How to use GroupBy on an index in RavenDB? - c#

I have this document, a post :
{Content:"blabla",Tags:["test","toto"], CreatedOn:"2019-05-01 01:02:01"}
I want to have a page that displays themost used tags since the last 30 days.
So far I tried to create an index like this
public class Toss_TagPerDay : AbstractIndexCreationTask<TossEntity, TagByDayIndex>
{
public Toss_TagPerDay()
{
Map = tosses => from toss in tosses
from tag in toss.Tags
select new TagByDayIndex()
{
Tag = tag,
CreatedOn = toss.CreatedOn.Date,
Count = 1
};
Reduce = results => from result in results
group result by new { result.Tag, result.CreatedOn }
into g
select new TagByDayIndex()
{
Tag = g.Key.Tag,
CreatedOn = g.Key.CreatedOn,
Count = g.Sum(i => i.Count)
};
}
}
And I query it like that
await _session
.Query<TagByDayIndex, Toss_TagPerDay>()
.Where(i => i.CreatedOn >= firstDay)
.GroupBy(i => i.Tag)
.OrderByDescending(g => g.Sum(i => i.Count))
.Take(50)
.Select(t => new BestTagsResult()
{
CountLastMonth = t.Count(),
Tag = t.Key
})
.ToListAsync()
But this gives me the error
Message: System.NotSupportedException : Could not understand expression: from index 'Toss/TagPerDay'.Where(i => (Convert(i.CreatedOn, DateTimeOffset) >= value(Toss.Server.Models.Tosses.BestTagsQueryHandler+<>c__DisplayClass3_0).firstDay)).GroupBy(i => i.Tag).OrderByDescending(g => g.Sum(i => i.Count)).Take(50).Select(t => new BestTagsResult() {CountLastMonth = t.Count(), Tag = t.Key})
---- System.NotSupportedException : GroupBy method is only supported in dynamic map-reduce queries
Any idea how can I make this work ? I could query for all the index data from the past 30 days and do the groupby / order / take in memory but this could make my app load a lot of data.

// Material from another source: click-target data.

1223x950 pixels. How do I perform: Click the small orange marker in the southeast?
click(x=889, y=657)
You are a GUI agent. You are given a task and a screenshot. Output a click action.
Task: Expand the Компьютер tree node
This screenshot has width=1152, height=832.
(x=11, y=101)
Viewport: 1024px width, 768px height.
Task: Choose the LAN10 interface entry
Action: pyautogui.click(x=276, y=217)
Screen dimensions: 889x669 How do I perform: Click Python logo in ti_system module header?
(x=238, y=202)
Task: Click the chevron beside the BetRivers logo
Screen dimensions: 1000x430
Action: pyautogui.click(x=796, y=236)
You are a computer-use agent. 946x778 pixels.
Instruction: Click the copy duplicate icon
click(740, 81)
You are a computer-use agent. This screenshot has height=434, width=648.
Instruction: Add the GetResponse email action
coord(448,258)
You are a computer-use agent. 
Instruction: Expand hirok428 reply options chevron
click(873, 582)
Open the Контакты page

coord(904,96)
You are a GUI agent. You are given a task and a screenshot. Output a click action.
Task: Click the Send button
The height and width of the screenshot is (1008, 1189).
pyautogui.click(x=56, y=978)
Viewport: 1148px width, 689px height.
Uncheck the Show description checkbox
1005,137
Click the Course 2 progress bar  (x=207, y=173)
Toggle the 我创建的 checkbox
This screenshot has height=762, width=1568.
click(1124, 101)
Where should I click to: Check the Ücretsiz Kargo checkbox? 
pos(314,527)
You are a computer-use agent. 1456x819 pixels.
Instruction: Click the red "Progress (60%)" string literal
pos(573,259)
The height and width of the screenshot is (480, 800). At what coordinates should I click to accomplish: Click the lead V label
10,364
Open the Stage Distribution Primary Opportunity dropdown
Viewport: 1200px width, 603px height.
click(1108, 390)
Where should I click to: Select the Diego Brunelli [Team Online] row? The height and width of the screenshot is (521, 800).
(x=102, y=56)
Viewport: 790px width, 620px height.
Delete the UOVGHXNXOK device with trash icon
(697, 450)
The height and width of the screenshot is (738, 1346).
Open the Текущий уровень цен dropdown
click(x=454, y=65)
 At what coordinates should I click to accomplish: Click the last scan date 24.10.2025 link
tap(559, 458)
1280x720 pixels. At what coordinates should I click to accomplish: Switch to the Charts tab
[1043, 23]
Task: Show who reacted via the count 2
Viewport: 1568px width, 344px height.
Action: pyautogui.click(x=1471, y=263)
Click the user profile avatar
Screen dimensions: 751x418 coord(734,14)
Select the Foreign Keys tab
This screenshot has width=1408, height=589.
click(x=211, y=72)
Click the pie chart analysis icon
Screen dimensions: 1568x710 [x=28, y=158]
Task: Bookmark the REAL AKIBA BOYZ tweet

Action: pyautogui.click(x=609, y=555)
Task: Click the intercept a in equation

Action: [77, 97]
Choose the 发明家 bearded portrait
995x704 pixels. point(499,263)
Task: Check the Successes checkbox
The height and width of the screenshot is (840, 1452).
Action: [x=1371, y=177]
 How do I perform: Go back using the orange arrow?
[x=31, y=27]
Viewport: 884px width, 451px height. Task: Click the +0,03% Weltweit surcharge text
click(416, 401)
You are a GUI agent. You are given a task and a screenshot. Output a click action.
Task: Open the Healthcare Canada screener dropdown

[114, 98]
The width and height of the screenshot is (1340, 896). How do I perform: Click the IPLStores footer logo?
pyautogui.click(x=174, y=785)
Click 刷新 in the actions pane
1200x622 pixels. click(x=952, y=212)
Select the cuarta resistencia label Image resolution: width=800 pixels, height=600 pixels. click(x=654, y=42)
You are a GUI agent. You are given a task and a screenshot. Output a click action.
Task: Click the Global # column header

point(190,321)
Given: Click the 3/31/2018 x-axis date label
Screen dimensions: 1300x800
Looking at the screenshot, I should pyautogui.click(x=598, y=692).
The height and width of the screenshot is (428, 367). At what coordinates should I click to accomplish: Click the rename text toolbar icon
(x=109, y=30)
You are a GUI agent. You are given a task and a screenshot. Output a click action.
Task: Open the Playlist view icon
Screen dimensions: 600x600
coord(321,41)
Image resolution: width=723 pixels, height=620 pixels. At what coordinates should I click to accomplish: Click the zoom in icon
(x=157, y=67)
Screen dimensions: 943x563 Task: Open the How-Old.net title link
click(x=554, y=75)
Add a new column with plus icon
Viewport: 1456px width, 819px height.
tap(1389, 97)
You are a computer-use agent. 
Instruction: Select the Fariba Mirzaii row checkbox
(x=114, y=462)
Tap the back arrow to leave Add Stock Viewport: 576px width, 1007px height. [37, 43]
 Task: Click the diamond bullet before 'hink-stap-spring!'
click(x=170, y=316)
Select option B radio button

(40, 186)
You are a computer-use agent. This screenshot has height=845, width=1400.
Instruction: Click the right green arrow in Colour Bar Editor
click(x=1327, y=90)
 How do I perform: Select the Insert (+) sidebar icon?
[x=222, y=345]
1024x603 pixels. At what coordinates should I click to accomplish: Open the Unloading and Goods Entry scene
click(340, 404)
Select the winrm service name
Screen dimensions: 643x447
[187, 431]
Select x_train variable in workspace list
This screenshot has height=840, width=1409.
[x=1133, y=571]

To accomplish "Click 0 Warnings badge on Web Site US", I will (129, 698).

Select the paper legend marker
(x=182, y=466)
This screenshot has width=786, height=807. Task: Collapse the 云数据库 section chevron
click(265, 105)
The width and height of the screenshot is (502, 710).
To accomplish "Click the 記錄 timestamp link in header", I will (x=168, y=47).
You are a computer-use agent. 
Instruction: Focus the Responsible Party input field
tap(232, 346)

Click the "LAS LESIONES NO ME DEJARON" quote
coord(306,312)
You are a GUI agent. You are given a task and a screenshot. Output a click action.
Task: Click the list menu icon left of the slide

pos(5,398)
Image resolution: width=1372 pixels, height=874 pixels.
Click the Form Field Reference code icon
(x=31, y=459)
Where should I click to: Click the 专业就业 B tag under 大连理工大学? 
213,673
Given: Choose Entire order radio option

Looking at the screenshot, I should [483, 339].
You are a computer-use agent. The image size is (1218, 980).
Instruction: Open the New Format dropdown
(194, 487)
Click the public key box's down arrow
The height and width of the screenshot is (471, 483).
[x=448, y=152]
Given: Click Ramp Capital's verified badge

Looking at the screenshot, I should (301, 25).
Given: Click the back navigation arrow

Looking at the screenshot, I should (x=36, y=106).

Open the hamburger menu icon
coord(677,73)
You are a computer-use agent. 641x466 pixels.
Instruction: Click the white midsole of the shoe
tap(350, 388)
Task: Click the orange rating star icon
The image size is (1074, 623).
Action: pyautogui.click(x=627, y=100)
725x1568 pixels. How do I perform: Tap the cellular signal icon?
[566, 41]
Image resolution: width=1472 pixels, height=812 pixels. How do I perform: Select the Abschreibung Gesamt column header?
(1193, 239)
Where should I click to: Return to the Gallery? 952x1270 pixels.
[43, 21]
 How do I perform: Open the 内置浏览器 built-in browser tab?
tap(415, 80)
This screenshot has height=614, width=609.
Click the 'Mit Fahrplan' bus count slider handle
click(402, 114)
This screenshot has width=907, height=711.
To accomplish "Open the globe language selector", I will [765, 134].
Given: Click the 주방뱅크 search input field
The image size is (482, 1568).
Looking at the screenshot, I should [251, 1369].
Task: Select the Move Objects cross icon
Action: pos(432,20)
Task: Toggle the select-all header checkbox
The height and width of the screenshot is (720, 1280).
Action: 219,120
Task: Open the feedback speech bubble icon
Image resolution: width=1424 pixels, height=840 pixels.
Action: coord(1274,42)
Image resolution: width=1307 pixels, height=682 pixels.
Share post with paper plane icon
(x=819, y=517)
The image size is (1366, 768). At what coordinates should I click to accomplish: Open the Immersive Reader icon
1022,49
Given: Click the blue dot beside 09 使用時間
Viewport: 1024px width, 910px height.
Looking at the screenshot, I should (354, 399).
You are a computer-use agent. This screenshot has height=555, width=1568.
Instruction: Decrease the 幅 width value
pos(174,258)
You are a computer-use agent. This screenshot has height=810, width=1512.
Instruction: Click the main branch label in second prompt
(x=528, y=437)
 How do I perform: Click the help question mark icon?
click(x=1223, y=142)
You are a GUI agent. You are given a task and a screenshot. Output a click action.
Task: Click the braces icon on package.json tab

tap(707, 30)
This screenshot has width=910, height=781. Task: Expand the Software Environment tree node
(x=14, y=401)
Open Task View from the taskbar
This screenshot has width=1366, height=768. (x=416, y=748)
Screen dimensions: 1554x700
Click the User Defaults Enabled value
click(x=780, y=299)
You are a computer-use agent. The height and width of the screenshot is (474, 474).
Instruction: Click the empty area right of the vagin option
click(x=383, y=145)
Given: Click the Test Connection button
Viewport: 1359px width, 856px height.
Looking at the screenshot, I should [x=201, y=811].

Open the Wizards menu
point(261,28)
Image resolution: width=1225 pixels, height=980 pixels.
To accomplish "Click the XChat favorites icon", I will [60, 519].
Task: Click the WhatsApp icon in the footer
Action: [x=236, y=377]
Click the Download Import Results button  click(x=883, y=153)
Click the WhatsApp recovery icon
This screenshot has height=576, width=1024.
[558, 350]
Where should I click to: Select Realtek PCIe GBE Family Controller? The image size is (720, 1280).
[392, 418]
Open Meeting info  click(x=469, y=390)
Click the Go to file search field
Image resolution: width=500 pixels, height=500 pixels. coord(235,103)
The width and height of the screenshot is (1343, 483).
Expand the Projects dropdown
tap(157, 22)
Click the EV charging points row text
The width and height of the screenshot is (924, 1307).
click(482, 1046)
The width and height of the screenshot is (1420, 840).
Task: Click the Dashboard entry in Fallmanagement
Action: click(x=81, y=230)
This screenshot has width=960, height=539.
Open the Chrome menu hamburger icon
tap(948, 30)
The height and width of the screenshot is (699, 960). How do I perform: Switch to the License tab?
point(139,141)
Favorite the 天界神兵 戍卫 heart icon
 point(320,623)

The results from the map-reduce index you created will give you the number of tags per day. You want to have the most popular ones from the last 30 days so you need to do the following query:
var tagCountPerDay = session
.Query<TagByDayIndex, Toss_TagPerDay>()
.Where(i => i.CreatedOn >= DateTime.Now.AddDays(-30))
.ToList();
Then you can the the client side grouping by Tag:
var mostUsedTags = tagCountPerDay.GroupBy(x => x.Tag)
.Select(t => new BestTagsResult()
{
CountLastMonth = t.Count(),
Tag = t.Key
})
.OrderByDescending(g => g.CountLastMonth)
.ToList();

#Kuepper
Based on your index definition. You can handle that by the following index:
public class TrendingSongs : AbstractIndexCreationTask<TrackPlayedEvent, TrendingSongs.Result>
{
public TrendingSongs()
{
Map = events => from e in events
where e.TypeOfTrack == TrackSubtype.song && e.Percentage >= 80 && !e.Tags.Contains(Podcast.Tags.FraKaare)
select new Result
{
TrackId = e.TrackId,
Count = 1,
Timestamp = new DateTime(e.TimestampStart.Year, e.TimestampStart.Month, e.TimestampStart.Day)
};
Reduce = results => from r in results
group r by new {r.TrackId, r.Timestamp}
into g
select new Result
{
TrackId = g.Key.TrackId,
Count = g.Sum(x => x.Count),
Timestamp = g.Key.Timestamp
};
}
}
and the query using facets:
from index TrendingSongs where Timestamp between $then and $now select facet(TrackId, sum(Count))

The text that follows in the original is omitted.